El
día llegaba a su fin y las sombras caían sobre Aquaviva poco a poco, casi como
si se mostrasen inseguras ante el Sol que estaba a punto de desvanecerse por el
horizonte. Los mercaderes cerraban sus puestos y recogían las mercancías,
contando mentalmente los beneficios de la jornada, mientras los exhaustos
trabajadores de los muelles regresaban a sus hogares para descansar. Pero
mientras que una parte de la ciudad se disponía a dormir, otra empezaba a
despertarse.
Las
posadas, los teatros y los restaurantes se llenaban a rebosar con marineros y
viajeros de todo el mundo, mientras que otros locales como las salas de
apuestas y los prostíbulos abrían sus puertas, ofreciendo sus espectáculos y
pequeñas perversiones a todo aquél que pudiese pagarlas. Había calles de
Aquaviva que brillaban con mucha más luz y vida de noche que de día.
Pero
la calle por la que caminaba Rego, una calle de la zona alta de la ciudad con
enormes mansiones y caminos empedrados, no era de éstas. Aquí residían tanto
los nobles como los mercaderes más adinerados, aquellos que podían permitirse
tanto un lujoso hogar como los guardias para mantenerlo seguro. Aquí era donde
vivía su amigo Narsés.
Y
aquí fue donde el heredero de Aquaviva se detuvo, bajo la luz de una farola de
aceite y justo delante de la casa de su amigo, esperando a... No sabía bien
qué. Quería hablar con Narses, interesarse por su estado después de su
desastrosa petición de mano, y quería hacerlo ahora, antes de que fuese
demasiado tarde.
Antes
de que se marchase con el heredero de Nagareth.
Sin
embargo, Rego no se movió ni hizo gesto alguno de traspasar el umbral de la
mansión. Se quedó de pie, indeciso, con las manos en los bolsillos y el rostro
cabizbajo. ¿Entrar o no entrar, marcharse o quedarse? Pensaba que quería irse,
pero ahora los remordimientos le estaban comiendo por dentro... No tanto por
abandonar sus deberes como heredero, que nunca le habían preocupado demasiado y
los encontraba de lo más aburrido, si no por las preocupaciones que sin duda
causaría a sus padres y amigos.
Aún
estaba enfrascado en sus pensamientos, decidiendo qué hacer, cuando una figura
salió con pasos rápidos de la mansión, su cabello rojizo meciéndose con la leve
brisa nocturna.
— ¿Missa?
La
joven se giró con una expresión de sorpresa en su pálido rostro.
—
¿Rego? —le preguntó al reconocerle—. ¿Qué haces aquí?
—
Quería hablar con Narses —respondió el heredero, haciendo un gesto con la cabeza
en dirección a la mansión—. Ya sabes, preguntarle cómo se encuentra después
de... mmm...
—
¿Después de que yo le arruinase sus planes de una vida feliz? —acabó Misa por
él.
—
¡Si, exacto! Aunque yo lo hubiese expresado de una forma mucho más amable y
delicada, ¿sabes? Seguramente hubiese dicho algo como “tras el desagradable
incidente del otro día”, que suena mucho mejor.

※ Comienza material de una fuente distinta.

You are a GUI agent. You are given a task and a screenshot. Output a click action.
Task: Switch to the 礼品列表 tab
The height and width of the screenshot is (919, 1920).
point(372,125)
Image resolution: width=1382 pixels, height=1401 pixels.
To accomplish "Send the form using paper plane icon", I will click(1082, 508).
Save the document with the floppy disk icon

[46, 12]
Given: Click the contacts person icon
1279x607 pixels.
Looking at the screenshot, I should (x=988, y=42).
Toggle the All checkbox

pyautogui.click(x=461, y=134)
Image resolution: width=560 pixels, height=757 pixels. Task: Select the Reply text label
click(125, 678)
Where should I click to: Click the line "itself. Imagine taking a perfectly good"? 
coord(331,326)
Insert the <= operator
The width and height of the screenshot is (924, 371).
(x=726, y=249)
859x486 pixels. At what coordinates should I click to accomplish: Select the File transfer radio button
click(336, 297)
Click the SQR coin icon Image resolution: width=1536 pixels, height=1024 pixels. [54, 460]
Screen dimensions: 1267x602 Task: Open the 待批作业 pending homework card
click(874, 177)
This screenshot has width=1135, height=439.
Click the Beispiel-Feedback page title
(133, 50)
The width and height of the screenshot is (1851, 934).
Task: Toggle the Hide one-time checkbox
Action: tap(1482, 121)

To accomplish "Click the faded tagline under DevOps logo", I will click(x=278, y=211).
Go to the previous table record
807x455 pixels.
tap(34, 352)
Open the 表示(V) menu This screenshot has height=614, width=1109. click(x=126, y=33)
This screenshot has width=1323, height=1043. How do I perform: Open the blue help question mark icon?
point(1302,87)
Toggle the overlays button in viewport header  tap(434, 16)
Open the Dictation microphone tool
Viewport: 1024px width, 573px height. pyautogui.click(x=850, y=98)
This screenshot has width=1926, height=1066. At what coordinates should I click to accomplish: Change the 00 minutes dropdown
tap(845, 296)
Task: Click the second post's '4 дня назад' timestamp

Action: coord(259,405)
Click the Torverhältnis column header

No tan hiriente, al menos.
Misa
le dedicó una sonrisa, una de esas sonrisas cargadas de significado propias de
las mujeres y que Rego nunca había sido capaz de descifrar. Con cierto
nerviosismo se la devolvió, intentando que no se notase que no tenía ni idea de
qué estaba pasando por la cabeza de la joven.
—
Pues no hace falta que te molestes —dijo Misa pasándose una mano por el
cabello—, Narses no está en casa, y no lo estará en mucho tiempo. Ha partido en
un viaje de negocios fuera de los siete ducados.
— Vaya... —fue todo cuanto dijo Rego. Yo que había venido expresamente a hacer las
paces y él ha huido con el rabo entre las piernas, pensó un tanto
contrariado. Se rascó la cabeza, sin saber qué hacer a continuación,
mientras un silencio incómodo caía entre
los dos.
— ¿Te
apetece tomar algo? —le propuso entonces Misa.
¿Y
por qué no? pensó Rego, encogiéndose de hombros
mentalmente. Tampoco es como si tuviese nada mejor que hacer, y quizás el
emborracharse le ayudase a decidirse sobre si marcharse o no.
El
heredero asintió y se pusieron en camino, con la joven marcando el camino unos
pasos por delante y mostrando su bonito trasero a un Rego cada vez más animado.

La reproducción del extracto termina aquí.